───── Texto para análise ─────
Na língua dos gregos há três palavras para designar o amor: eros, philía e ágape. Cada uma referia-se à nomeação de determinado estado afetivo. Já abordamos o campo de significação de Eros. Vamos tratar agora da philía, do amor entre amigos, da viva afeição e sentimento de reciprocidade entre os iguais. Derivado do verbo philéo, significa sentir amizade por alguém, amar com amizade, tratar como amigo, ajudar, auxiliar; amar de coração, dar sinais de amizade, acolher com prazer; procurar, buscar, perseguir para encontrar; agradar-se na companhia de alguém. É neste campo semântico que emergiu a palavra philosophía, amor pelo saber, amizade à sabedoria, procura ou busca do saber.
───── Extrato de dados ─────
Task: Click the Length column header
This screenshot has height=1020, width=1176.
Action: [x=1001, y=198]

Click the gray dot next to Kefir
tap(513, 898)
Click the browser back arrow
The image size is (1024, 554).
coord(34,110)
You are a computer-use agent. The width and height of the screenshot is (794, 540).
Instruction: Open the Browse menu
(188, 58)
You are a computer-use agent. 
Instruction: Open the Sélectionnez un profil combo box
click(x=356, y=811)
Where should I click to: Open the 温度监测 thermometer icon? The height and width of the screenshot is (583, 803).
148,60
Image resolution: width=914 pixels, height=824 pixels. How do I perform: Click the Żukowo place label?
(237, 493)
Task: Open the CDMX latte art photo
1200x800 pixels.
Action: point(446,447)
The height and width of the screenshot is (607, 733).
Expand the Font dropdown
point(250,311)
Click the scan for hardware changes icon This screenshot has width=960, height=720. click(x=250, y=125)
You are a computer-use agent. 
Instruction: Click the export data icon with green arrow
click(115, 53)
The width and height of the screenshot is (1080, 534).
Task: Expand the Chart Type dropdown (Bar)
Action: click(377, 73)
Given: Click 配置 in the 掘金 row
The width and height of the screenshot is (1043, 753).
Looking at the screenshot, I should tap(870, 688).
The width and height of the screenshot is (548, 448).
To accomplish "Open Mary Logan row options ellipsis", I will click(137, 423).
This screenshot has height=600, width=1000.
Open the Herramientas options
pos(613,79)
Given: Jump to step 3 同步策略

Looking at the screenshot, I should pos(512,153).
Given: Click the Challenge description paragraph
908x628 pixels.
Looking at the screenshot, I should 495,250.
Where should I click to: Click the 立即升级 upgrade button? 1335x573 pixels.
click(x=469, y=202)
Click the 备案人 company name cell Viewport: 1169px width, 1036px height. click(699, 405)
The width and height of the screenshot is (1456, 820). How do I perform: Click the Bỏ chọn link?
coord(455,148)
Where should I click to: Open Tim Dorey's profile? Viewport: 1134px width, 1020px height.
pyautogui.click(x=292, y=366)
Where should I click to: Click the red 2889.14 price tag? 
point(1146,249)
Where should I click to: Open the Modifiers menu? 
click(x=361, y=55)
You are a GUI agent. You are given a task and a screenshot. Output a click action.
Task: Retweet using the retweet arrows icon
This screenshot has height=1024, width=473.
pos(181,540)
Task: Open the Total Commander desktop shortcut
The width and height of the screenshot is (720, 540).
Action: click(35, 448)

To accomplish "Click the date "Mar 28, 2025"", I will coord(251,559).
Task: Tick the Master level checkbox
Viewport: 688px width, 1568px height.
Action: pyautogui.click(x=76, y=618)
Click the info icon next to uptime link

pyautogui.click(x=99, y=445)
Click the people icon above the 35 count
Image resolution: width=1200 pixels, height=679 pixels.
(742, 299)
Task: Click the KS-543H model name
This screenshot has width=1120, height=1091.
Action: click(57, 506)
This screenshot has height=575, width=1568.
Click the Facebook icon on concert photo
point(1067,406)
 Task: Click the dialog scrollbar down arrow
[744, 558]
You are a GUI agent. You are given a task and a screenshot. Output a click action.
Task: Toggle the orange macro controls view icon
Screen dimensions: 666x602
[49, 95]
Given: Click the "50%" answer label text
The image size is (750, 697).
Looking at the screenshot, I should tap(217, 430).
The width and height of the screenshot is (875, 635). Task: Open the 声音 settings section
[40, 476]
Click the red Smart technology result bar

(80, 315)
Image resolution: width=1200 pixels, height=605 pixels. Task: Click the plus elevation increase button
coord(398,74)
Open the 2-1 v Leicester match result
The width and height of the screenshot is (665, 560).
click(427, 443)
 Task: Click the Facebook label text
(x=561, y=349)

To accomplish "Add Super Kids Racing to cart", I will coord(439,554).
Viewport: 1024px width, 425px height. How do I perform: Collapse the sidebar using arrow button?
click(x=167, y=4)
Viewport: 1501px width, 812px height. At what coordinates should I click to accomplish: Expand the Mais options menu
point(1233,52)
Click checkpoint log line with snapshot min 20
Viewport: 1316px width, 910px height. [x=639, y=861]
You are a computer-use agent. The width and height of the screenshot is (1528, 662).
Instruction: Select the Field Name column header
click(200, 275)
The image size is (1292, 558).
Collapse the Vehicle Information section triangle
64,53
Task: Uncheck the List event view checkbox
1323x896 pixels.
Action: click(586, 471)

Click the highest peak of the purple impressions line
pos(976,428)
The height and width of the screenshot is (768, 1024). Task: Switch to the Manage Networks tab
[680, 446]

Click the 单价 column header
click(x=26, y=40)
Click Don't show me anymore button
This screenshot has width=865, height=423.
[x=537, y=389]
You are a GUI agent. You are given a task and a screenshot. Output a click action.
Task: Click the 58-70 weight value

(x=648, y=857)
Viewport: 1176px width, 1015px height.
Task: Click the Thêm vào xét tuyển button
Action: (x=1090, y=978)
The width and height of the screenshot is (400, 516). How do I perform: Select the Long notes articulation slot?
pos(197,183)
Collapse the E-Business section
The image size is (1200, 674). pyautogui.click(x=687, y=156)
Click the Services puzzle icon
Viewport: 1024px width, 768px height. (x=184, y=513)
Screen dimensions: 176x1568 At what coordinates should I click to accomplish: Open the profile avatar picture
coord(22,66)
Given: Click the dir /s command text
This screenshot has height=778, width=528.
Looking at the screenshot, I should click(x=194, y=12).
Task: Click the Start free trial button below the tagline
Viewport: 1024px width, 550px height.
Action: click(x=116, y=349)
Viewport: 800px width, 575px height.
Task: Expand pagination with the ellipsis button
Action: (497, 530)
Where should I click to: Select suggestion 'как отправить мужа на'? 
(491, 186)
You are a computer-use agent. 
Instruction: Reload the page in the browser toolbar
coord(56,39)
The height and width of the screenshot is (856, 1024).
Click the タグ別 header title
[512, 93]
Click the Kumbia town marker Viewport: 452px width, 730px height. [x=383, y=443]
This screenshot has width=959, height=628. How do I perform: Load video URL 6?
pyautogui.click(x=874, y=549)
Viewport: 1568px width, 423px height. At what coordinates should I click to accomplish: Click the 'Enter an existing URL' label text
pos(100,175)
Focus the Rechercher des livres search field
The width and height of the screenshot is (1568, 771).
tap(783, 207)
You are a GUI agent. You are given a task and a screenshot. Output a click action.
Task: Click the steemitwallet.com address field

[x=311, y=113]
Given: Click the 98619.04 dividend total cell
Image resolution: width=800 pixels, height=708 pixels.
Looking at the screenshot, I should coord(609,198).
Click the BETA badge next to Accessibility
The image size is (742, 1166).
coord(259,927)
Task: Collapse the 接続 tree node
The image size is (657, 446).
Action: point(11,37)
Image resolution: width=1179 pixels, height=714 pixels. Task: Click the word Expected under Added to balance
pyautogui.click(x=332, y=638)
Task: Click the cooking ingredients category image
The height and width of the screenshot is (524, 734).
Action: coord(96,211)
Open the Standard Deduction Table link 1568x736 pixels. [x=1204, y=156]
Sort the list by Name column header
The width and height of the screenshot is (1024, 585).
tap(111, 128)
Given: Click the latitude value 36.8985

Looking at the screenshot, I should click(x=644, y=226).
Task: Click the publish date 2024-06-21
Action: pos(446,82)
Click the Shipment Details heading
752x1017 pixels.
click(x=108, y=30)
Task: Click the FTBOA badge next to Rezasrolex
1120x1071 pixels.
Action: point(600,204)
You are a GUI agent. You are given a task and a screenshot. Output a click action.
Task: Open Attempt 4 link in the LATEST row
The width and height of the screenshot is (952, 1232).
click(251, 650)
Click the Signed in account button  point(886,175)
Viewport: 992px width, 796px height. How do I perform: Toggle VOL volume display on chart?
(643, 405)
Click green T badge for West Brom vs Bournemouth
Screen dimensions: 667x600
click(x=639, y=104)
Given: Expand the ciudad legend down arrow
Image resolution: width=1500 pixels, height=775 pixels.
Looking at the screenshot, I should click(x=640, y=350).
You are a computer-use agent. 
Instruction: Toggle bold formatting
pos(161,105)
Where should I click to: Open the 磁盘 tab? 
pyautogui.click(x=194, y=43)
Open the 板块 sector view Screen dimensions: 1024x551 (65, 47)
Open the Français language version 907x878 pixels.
─────
● A tarefa:
Responda, por favor, a estas perguntas com base no texto sobre a philía:
1. Quais são as três palavras que os gregos tinham para designar o amor?
2. De que verbo deriva a palavra philía?
3. Que palavra emergiu no campo semântico da philía?
Os dados não têm nenhum papel nesta atividade.

● Resposta:
1. Eros, philía e ágape.
2. Do verbo philéo.
3. A palavra philosophía.